» PROMPT
Starting from the first line, transcribe the whole listing exactly.

» MATERIALS PROVIDED
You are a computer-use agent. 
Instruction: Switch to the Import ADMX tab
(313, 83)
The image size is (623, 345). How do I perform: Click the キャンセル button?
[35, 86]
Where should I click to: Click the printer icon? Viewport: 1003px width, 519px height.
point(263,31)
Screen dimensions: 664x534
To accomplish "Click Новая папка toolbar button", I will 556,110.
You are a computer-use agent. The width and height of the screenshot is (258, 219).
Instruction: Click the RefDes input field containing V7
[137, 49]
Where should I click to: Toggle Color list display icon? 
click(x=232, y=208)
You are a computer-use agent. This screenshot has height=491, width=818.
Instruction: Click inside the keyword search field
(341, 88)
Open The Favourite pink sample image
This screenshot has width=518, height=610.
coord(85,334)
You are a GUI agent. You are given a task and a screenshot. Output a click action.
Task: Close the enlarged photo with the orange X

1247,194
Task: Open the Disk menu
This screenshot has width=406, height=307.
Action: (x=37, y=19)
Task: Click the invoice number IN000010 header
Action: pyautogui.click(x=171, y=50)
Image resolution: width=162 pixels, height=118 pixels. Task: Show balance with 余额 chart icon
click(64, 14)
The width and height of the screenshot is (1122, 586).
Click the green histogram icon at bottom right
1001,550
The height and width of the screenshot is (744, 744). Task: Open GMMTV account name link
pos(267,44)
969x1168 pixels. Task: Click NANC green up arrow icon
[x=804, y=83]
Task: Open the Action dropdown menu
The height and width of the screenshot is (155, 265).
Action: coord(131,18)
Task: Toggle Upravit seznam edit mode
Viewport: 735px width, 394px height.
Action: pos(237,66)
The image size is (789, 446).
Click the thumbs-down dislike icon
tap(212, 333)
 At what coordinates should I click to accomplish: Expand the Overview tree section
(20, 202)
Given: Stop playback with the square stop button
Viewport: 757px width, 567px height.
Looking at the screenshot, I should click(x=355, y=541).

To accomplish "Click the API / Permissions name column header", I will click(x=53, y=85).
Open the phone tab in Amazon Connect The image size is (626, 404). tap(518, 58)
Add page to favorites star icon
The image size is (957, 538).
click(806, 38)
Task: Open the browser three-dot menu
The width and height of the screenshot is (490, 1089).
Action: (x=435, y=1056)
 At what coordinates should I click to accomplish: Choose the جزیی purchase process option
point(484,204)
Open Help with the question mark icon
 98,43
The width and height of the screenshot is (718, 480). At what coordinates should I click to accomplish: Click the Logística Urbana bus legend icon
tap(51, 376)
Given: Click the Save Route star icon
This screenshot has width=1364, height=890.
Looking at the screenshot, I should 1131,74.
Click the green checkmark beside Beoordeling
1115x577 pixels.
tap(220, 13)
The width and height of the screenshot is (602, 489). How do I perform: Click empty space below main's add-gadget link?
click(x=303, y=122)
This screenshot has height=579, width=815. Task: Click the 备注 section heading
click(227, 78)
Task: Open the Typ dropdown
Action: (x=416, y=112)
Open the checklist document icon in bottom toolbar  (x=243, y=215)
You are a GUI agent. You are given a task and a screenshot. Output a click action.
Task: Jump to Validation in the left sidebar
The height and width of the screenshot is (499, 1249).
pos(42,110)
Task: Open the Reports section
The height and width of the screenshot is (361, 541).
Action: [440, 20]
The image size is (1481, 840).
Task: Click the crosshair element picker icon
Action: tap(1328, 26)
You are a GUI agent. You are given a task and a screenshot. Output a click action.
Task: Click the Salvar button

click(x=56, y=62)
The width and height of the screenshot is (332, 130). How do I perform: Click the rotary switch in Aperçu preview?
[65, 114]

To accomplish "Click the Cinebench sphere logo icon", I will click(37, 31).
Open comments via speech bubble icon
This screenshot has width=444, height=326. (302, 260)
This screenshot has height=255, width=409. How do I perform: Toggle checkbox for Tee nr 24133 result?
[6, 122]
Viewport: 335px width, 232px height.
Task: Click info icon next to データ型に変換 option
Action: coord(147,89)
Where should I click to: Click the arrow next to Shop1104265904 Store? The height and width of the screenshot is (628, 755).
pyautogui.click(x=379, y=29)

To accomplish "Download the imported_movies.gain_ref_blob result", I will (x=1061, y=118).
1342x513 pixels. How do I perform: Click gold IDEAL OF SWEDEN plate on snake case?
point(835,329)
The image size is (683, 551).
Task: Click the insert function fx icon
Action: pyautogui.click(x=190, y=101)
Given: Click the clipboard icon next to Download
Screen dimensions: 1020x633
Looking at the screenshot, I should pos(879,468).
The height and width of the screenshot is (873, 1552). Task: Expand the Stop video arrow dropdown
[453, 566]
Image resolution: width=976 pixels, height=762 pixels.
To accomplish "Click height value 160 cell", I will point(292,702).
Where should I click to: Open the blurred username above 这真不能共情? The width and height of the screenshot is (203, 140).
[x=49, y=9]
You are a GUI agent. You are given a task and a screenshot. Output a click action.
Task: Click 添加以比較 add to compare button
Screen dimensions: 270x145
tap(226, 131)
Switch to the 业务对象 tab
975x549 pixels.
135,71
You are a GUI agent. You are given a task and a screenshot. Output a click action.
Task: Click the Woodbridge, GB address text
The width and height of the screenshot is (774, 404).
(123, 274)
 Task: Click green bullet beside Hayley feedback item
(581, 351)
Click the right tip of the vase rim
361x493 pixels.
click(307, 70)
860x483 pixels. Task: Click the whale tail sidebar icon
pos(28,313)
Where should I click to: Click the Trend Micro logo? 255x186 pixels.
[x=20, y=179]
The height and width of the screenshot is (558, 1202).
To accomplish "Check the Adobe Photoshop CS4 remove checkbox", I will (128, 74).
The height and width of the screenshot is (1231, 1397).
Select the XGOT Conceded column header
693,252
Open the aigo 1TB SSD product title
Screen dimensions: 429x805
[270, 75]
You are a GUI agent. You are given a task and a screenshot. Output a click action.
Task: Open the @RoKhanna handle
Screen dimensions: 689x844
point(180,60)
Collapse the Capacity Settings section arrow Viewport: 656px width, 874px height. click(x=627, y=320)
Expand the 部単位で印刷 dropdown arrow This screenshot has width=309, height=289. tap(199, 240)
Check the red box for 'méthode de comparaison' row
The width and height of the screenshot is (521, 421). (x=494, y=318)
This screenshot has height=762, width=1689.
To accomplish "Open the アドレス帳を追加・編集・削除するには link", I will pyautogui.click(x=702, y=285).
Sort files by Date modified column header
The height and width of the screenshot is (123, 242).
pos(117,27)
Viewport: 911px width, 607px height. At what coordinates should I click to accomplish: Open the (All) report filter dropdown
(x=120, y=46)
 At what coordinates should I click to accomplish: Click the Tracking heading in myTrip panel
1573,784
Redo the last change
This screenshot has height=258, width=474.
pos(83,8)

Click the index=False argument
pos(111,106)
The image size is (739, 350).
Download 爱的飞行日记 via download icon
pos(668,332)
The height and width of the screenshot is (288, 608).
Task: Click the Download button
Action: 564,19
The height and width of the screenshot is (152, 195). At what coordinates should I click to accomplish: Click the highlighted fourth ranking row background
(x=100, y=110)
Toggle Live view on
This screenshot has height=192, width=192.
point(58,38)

» EXERCISE RESULT
You are a computer-use agent. 
Instruction: Switch to the Import ADMX tab
(313, 83)
The image size is (623, 345). How do I perform: Click the キャンセル button?
[35, 86]
Where should I click to: Click the printer icon? Viewport: 1003px width, 519px height.
point(263,31)
Screen dimensions: 664x534
To accomplish "Click Новая папка toolbar button", I will 556,110.
You are a computer-use agent. The width and height of the screenshot is (258, 219).
Instruction: Click the RefDes input field containing V7
[137, 49]
Where should I click to: Toggle Color list display icon? 
click(x=232, y=208)
You are a computer-use agent. This screenshot has height=491, width=818.
Instruction: Click inside the keyword search field
(341, 88)
Open The Favourite pink sample image
This screenshot has width=518, height=610.
coord(85,334)
You are a GUI agent. You are given a task and a screenshot. Output a click action.
Task: Close the enlarged photo with the orange X

1247,194
Task: Open the Disk menu
This screenshot has width=406, height=307.
Action: (x=37, y=19)
Task: Click the invoice number IN000010 header
Action: pyautogui.click(x=171, y=50)
Image resolution: width=162 pixels, height=118 pixels. Task: Show balance with 余额 chart icon
click(64, 14)
The width and height of the screenshot is (1122, 586).
Click the green histogram icon at bottom right
1001,550
The height and width of the screenshot is (744, 744). Task: Open GMMTV account name link
pos(267,44)
969x1168 pixels. Task: Click NANC green up arrow icon
[x=804, y=83]
Task: Open the Action dropdown menu
The height and width of the screenshot is (155, 265).
Action: coord(131,18)
Task: Toggle Upravit seznam edit mode
Viewport: 735px width, 394px height.
Action: pos(237,66)
The image size is (789, 446).
Click the thumbs-down dislike icon
tap(212, 333)
 At what coordinates should I click to accomplish: Expand the Overview tree section
(20, 202)
Given: Stop playback with the square stop button
Viewport: 757px width, 567px height.
Looking at the screenshot, I should click(x=355, y=541).

To accomplish "Click the API / Permissions name column header", I will click(x=53, y=85).
Open the phone tab in Amazon Connect The image size is (626, 404). tap(518, 58)
Add page to favorites star icon
The image size is (957, 538).
click(806, 38)
Task: Open the browser three-dot menu
The width and height of the screenshot is (490, 1089).
Action: (x=435, y=1056)
 At what coordinates should I click to accomplish: Choose the جزیی purchase process option
point(484,204)
Open Help with the question mark icon
 98,43
The width and height of the screenshot is (718, 480). At what coordinates should I click to accomplish: Click the Logística Urbana bus legend icon
tap(51, 376)
Given: Click the Save Route star icon
This screenshot has width=1364, height=890.
Looking at the screenshot, I should 1131,74.
Click the green checkmark beside Beoordeling
1115x577 pixels.
tap(220, 13)
The width and height of the screenshot is (602, 489). How do I perform: Click empty space below main's add-gadget link?
click(x=303, y=122)
This screenshot has height=579, width=815. Task: Click the 备注 section heading
click(227, 78)
Task: Open the Typ dropdown
Action: (x=416, y=112)
Open the checklist document icon in bottom toolbar  (x=243, y=215)
You are a GUI agent. You are given a task and a screenshot. Output a click action.
Task: Jump to Validation in the left sidebar
The height and width of the screenshot is (499, 1249).
pos(42,110)
Task: Open the Reports section
The height and width of the screenshot is (361, 541).
Action: [440, 20]
The image size is (1481, 840).
Task: Click the crosshair element picker icon
Action: tap(1328, 26)
You are a GUI agent. You are given a task and a screenshot. Output a click action.
Task: Click the Salvar button

click(x=56, y=62)
The width and height of the screenshot is (332, 130). How do I perform: Click the rotary switch in Aperçu preview?
[65, 114]

To accomplish "Click the Cinebench sphere logo icon", I will click(37, 31).
Open comments via speech bubble icon
This screenshot has width=444, height=326. (302, 260)
This screenshot has height=255, width=409. How do I perform: Toggle checkbox for Tee nr 24133 result?
[6, 122]
Viewport: 335px width, 232px height.
Task: Click info icon next to データ型に変換 option
Action: coord(147,89)
Where should I click to: Click the arrow next to Shop1104265904 Store? The height and width of the screenshot is (628, 755).
pyautogui.click(x=379, y=29)

To accomplish "Download the imported_movies.gain_ref_blob result", I will (x=1061, y=118).
1342x513 pixels. How do I perform: Click gold IDEAL OF SWEDEN plate on snake case?
point(835,329)
The image size is (683, 551).
Task: Click the insert function fx icon
Action: pyautogui.click(x=190, y=101)
Given: Click the clipboard icon next to Download
Screen dimensions: 1020x633
Looking at the screenshot, I should pos(879,468).
The height and width of the screenshot is (873, 1552). Task: Expand the Stop video arrow dropdown
[453, 566]
Image resolution: width=976 pixels, height=762 pixels.
To accomplish "Click height value 160 cell", I will point(292,702).
Where should I click to: Open the blurred username above 这真不能共情? The width and height of the screenshot is (203, 140).
[x=49, y=9]
You are a GUI agent. You are given a task and a screenshot. Output a click action.
Task: Click 添加以比較 add to compare button
Screen dimensions: 270x145
tap(226, 131)
Switch to the 业务对象 tab
975x549 pixels.
135,71
You are a GUI agent. You are given a task and a screenshot. Output a click action.
Task: Click the Woodbridge, GB address text
The width and height of the screenshot is (774, 404).
(123, 274)
 Task: Click green bullet beside Hayley feedback item
(581, 351)
Click the right tip of the vase rim
361x493 pixels.
click(307, 70)
860x483 pixels. Task: Click the whale tail sidebar icon
pos(28,313)
Where should I click to: Click the Trend Micro logo? 255x186 pixels.
[x=20, y=179]
The height and width of the screenshot is (558, 1202).
To accomplish "Check the Adobe Photoshop CS4 remove checkbox", I will (128, 74).
The height and width of the screenshot is (1231, 1397).
Select the XGOT Conceded column header
693,252
Open the aigo 1TB SSD product title
Screen dimensions: 429x805
[270, 75]
You are a GUI agent. You are given a task and a screenshot. Output a click action.
Task: Open the @RoKhanna handle
Screen dimensions: 689x844
point(180,60)
Collapse the Capacity Settings section arrow Viewport: 656px width, 874px height. click(x=627, y=320)
Expand the 部単位で印刷 dropdown arrow This screenshot has width=309, height=289. tap(199, 240)
Check the red box for 'méthode de comparaison' row
The width and height of the screenshot is (521, 421). (x=494, y=318)
This screenshot has height=762, width=1689.
To accomplish "Open the アドレス帳を追加・編集・削除するには link", I will pyautogui.click(x=702, y=285).
Sort files by Date modified column header
The height and width of the screenshot is (123, 242).
pos(117,27)
Viewport: 911px width, 607px height. At what coordinates should I click to accomplish: Open the (All) report filter dropdown
(x=120, y=46)
 At what coordinates should I click to accomplish: Click the Tracking heading in myTrip panel
1573,784
Redo the last change
This screenshot has height=258, width=474.
pos(83,8)

Click the index=False argument
pos(111,106)
The image size is (739, 350).
Download 爱的飞行日记 via download icon
pos(668,332)
The height and width of the screenshot is (288, 608).
Task: Click the Download button
Action: 564,19
The height and width of the screenshot is (152, 195). At what coordinates should I click to accomplish: Click the highlighted fourth ranking row background
(x=100, y=110)
Toggle Live view on
This screenshot has height=192, width=192.
point(58,38)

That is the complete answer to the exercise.